Quattro i capitoli in cui Brunetta declina il suo amore verso le visioni plurisecolari tra Adige e Livenza, scanditi in senso storico perché le attenzioni scientifiche ed editoriali di Brunetta hanno sempre prediletto, tra i primi in Italia, il rapporto tra cinema e storia: in ordine cronologico si parte così dal telescopio di Galilei per fermarsi sul ruolo dei celebri Remondini di Bassano, non solo nel propagare le stampe popolari, come ha spiegato un altro specialista come Mario Infelise, quanto nel portare a spasso, nella gerla dei Tesini, quelle stampe che diventano poi la matrice originaria degli spettacoli ottici, come nel caso della lanterna magica, dando vita a un autentico «mercato comune delle immagini… una lingua franca, valida per tutti». È il “Mondo novo” consacrato dagli affreschi di Giandomenico Tiepolo (1791) e poi dal lavoro di collezionismo e catalogazione di Laura Zotti Minici nel museo del precinema, altra perla veneta come quello delle maschere di Donato Sartori.
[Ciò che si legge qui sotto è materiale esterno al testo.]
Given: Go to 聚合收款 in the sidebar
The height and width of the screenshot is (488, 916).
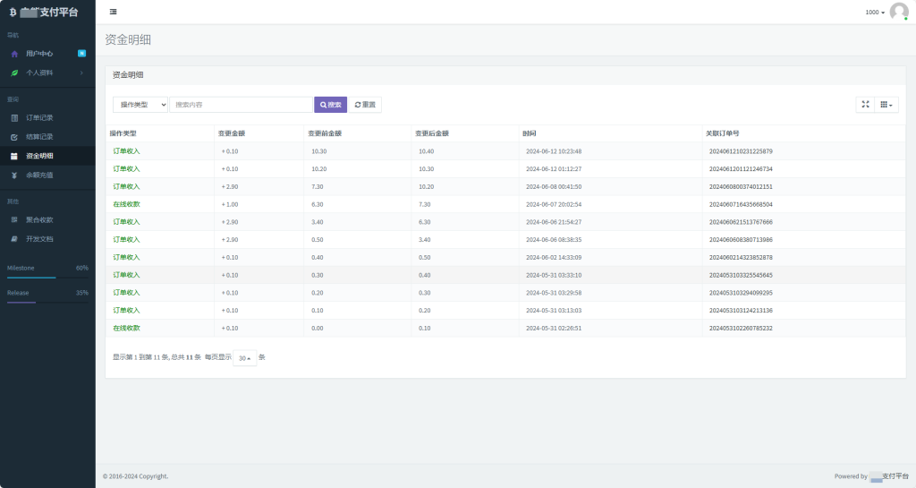Looking at the screenshot, I should coord(39,219).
E quindi l’arrivo del cinema, a Padova come a Venezia, in quei dieci anni che trasformano l’idea della visione popolare.
Film, critici, ambientazioni
Il volume di Brunetta passa in rassegna le diverse oasi, come si diceva, a cominciare da Venezia, che diventa sinonimo di Mostra del Cinema dal 1932, per esplodere negli anni Cinquanta, dedicando attenzione anche a quel fenomeno ristretto, ma curioso, che fu il cinema di Salò. Una mappa che si consolida sullo schermo nelle centinaia di film ambientati in Veneto: almeno un migliaio quelli “veneziani”, circa il triplo di tutto il resto del Veneto, nonostante le ultime, felici, manifestazioni dalla Terraferma. Ma anche grazie a una delle poche strutture consolidate, come l’Ufficio Cinema del comune di Venezia, che gestisce ancora quattro cinema e otto sale, in scia del lavoro che fece dagli anni Novanta Roberto Ellero. Venezia conta anche diversi capostipiti della ricerca e dell’attività critica, come Carlo Montanaro, ma non vanno qui dimenticati Pero Zanotto e Fiorello Zangrando, così come il padovano Piero Tortolina. Rovigo, con il Delta del Po, entra di forza nel neorealismo di Ossessione, ma vede registi diversi frequentarlo, da Visconti, appunto, ai documentari di Antonioni, e ancora Vancini, Soldati, Mingozzi, Dall’Ara per giungere al folgorante esordio di Mazzacurati di Notte italiana. E ancora: Asiago ed Ermanno Olmi, Parise e Rigoni Stern, sino al maestro dei manifesti, il trevigiano Renato Casaro.